Although he conceded that the results – particularly from a UK-centric point of view – were perhaps a little disappointing or confusing he didn’t think Parker was being “untrue” to his palate.

“It’s the same as him loving the ‘09s,” he continued, “it makes sense that in 05 he’s leant to the Right Bank.”

In doing so, he continued, the aim was unlikely to have been to rubbish the wines of the Left Bank and it should be remembered that Parker has made no secret of the fact that he gives wines he likes higher scores.

He himself said – a point picked up on in Fine & Rare director Joss Fowler’s blog on the subject – “there can never be any substitute for your own palate nor any better education than tasting the wine yourself.”

Parker may be wrong to not have given more Left Bank wines a place at the top table but one doesn’t have to take Parker at his every word one might, as Fowler suggested, “simply follow another critic?”  Or, quite outrageously, “listen to your wine merchant?”
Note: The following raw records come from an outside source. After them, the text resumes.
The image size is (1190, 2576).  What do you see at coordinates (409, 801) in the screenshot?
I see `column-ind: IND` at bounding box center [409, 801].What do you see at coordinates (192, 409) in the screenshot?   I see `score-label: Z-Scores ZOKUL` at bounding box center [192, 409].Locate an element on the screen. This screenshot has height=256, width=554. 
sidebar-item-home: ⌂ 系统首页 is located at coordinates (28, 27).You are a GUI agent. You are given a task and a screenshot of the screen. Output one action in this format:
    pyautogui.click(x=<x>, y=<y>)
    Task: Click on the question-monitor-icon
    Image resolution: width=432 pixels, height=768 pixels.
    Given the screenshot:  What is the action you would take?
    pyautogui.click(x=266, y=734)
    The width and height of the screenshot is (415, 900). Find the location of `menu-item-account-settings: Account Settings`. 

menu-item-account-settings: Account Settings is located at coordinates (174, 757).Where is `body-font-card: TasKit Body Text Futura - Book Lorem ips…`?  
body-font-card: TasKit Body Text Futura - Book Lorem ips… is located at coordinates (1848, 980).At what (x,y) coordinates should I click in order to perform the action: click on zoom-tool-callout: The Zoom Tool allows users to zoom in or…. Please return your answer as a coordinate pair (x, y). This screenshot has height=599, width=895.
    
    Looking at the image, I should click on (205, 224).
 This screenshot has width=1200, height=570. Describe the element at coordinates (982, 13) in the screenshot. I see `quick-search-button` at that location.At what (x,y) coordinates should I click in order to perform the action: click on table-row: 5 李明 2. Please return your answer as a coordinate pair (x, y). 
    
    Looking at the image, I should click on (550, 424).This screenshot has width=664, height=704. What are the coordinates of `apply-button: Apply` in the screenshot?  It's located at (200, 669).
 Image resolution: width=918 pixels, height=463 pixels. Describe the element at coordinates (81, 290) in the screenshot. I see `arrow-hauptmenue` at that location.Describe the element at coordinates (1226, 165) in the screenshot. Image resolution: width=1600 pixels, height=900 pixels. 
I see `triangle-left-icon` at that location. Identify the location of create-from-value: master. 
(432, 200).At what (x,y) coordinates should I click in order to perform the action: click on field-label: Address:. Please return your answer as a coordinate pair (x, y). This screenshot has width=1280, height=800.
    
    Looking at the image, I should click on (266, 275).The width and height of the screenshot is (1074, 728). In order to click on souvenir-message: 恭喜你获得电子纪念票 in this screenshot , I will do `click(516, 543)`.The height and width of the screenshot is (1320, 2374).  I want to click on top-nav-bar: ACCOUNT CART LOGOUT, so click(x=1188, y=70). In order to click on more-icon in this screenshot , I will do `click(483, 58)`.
This is not the first time the UK trade has taken umbrage with a Parker review (2009 Cos d’Estournel a case in point) but despite his former and not yet completely dissipated sway, Parker remains just one man whose advice one can choose to follow or not.

As Fowler noted a 100-point score can change the value but it cannot – ever: “change the contents of a bottle.”

The 2005s are excellent across the region and just because the prized Left Bank cru classé in one’s cellar hasn’t been given a “perfect” score, don’t worry, listen to Bobby McFerrin (and raise your eyebrows at the late Robin Williams’ bizarre antics in this video).